Steve Virgona
- Full name: Steven Virgona
- Country (sports): Australia
- Residence: United States
- Born: 25 September 1978 (age 47)
- Plays: Left-handed
- Club: Racquet Club of Chicago

World Championships
- Open Singles: Challenger (2010, 2012)
- Open Doubles: W (2003, 2005, 2007, 2009, 2011, 2013)

Singles
- Career titles: 7
- Current ranking: 6

Grand Slam singles results
- Australian Open: W (2005, 2007, 2011, 2013)
- British Open: W (2013, 2015)
- French Open: F (2005, 2010, 2011, 2013, 2014, 2015, 2023)
- US Open: W (2011)

Doubles
- Career titles: 26
- Current ranking: 5

Grand Slam doubles results
- Australian Open: W (1998, 1999, 2003, 2005, 2006, 2011, 2012, 2013, 2024)
- French Open: W (1998, 2009, 2010, 2023)
- British Open: W (1999, 2001, 2002, 2009, 2010, 2011, 2012, 2015)
- US Open: W (1998, 2007, 2008, 2010, 2011, 2012)

= Steve Virgona =

Australian real tennis player

Steve Virgona (born 25 September 1978) is an Australian professional real tennis player based in Chicago.
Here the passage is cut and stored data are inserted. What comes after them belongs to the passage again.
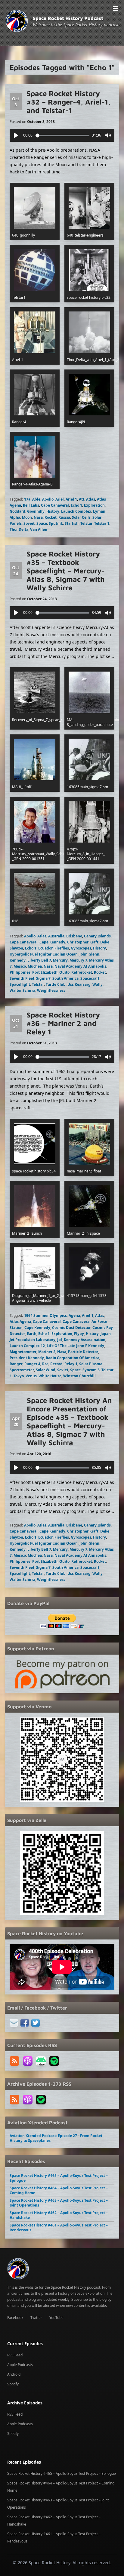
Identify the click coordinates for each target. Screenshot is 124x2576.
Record (56, 1363)
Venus (31, 1375)
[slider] (63, 135)
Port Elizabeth (44, 972)
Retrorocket (81, 972)
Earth (31, 1333)
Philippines (20, 972)
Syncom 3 (91, 1369)
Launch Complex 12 (27, 1345)
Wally (97, 984)
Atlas (90, 499)
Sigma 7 (43, 978)
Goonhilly (36, 511)
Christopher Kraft (82, 942)
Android (13, 2374)
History (52, 511)
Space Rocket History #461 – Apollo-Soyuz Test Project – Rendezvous (59, 2228)
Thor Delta (19, 529)
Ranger (16, 1363)
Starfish (72, 523)
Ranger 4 (32, 1363)
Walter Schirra (22, 990)
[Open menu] (116, 8)
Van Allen (38, 529)
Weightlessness (51, 990)
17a (27, 499)
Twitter (36, 2317)
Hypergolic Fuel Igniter (30, 954)
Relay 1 (70, 1363)
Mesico (20, 966)
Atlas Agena (20, 1321)
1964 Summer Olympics (45, 1315)
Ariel (59, 499)
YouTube (56, 2317)
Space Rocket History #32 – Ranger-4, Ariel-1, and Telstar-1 (68, 101)
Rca (45, 1363)
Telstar (86, 523)
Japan (106, 1333)
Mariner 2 (46, 1351)
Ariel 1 (71, 499)
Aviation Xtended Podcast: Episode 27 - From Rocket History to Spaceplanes (56, 2138)
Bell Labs (31, 505)
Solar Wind (45, 1369)
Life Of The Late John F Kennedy (75, 1345)
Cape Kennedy (52, 942)
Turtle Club (56, 984)
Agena (74, 1315)
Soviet (29, 523)
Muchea (35, 966)
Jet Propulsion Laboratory (32, 1339)
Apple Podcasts (20, 2364)
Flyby (79, 1333)
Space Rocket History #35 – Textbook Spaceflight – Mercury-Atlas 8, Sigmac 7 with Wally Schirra (65, 571)
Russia (64, 517)
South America (65, 978)
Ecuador (45, 948)
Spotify (13, 2384)
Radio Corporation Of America (72, 1357)
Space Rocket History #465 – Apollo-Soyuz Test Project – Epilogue (59, 2178)
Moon (27, 517)
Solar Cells (81, 517)
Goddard (17, 511)
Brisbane (74, 936)
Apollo (48, 499)
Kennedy (18, 960)
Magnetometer (23, 1351)
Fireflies (61, 948)
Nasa (38, 517)
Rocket (51, 517)
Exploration (94, 505)
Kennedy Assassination (84, 1339)
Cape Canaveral (55, 505)
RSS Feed (15, 2355)
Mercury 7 (78, 960)
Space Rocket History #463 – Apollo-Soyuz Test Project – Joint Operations (59, 2203)
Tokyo (19, 1375)
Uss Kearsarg (79, 984)
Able (36, 499)
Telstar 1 (101, 523)
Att (81, 499)
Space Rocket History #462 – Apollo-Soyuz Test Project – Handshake (59, 2215)
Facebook (15, 2317)
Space (41, 523)
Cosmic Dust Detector (71, 1327)
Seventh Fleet (22, 978)
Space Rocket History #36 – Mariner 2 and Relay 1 (63, 1023)
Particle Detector (83, 1351)
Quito (64, 972)
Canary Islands (97, 936)
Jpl (59, 1339)
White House (50, 1375)
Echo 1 (76, 505)
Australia (56, 936)
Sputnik (56, 523)
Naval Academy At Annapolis (80, 966)
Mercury (60, 960)
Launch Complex (76, 511)
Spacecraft (89, 978)
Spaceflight (20, 984)
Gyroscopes (81, 948)
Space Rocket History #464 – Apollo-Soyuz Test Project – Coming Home (59, 2190)
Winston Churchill (79, 1375)
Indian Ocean (65, 954)
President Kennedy (27, 1357)
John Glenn (89, 954)
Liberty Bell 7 (39, 960)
As of 2017, he is ranked number three in the world. Virgona's victories include the Australian Open (four times), the British Open (twice) and the US Open.

==Career==
Virgona started his career as a professional at the Ballarat real tennis club before moving to Melbourne at the age of 18. Steve gained much success early by playing doubles, and reaching the final of the British Open in 2001 and winning the doubles at the 1998 US Open. Virgona worked as a professional in London, primarily at the Burroughs club, before moving back to Melbourne in 2004. After securing a position in Philadelphia in 2006, Virgona's tennis improved markedly and his ranking rose to world number 2. He defeated world champion Robert Fahey twice in 2006, but lost his world championship campaign to Tim Chisholm that year.

Steve's tennis continued to improve, winning the Australian Open, and entered the 2008 world championships as the favourite to challenge Fahey. He lost narrowly to Camden Riviere in the final eliminator, and got revenge soon after in the US Open.

In 2010, he won the US Open doubles championship, partnered by Ben Matthews.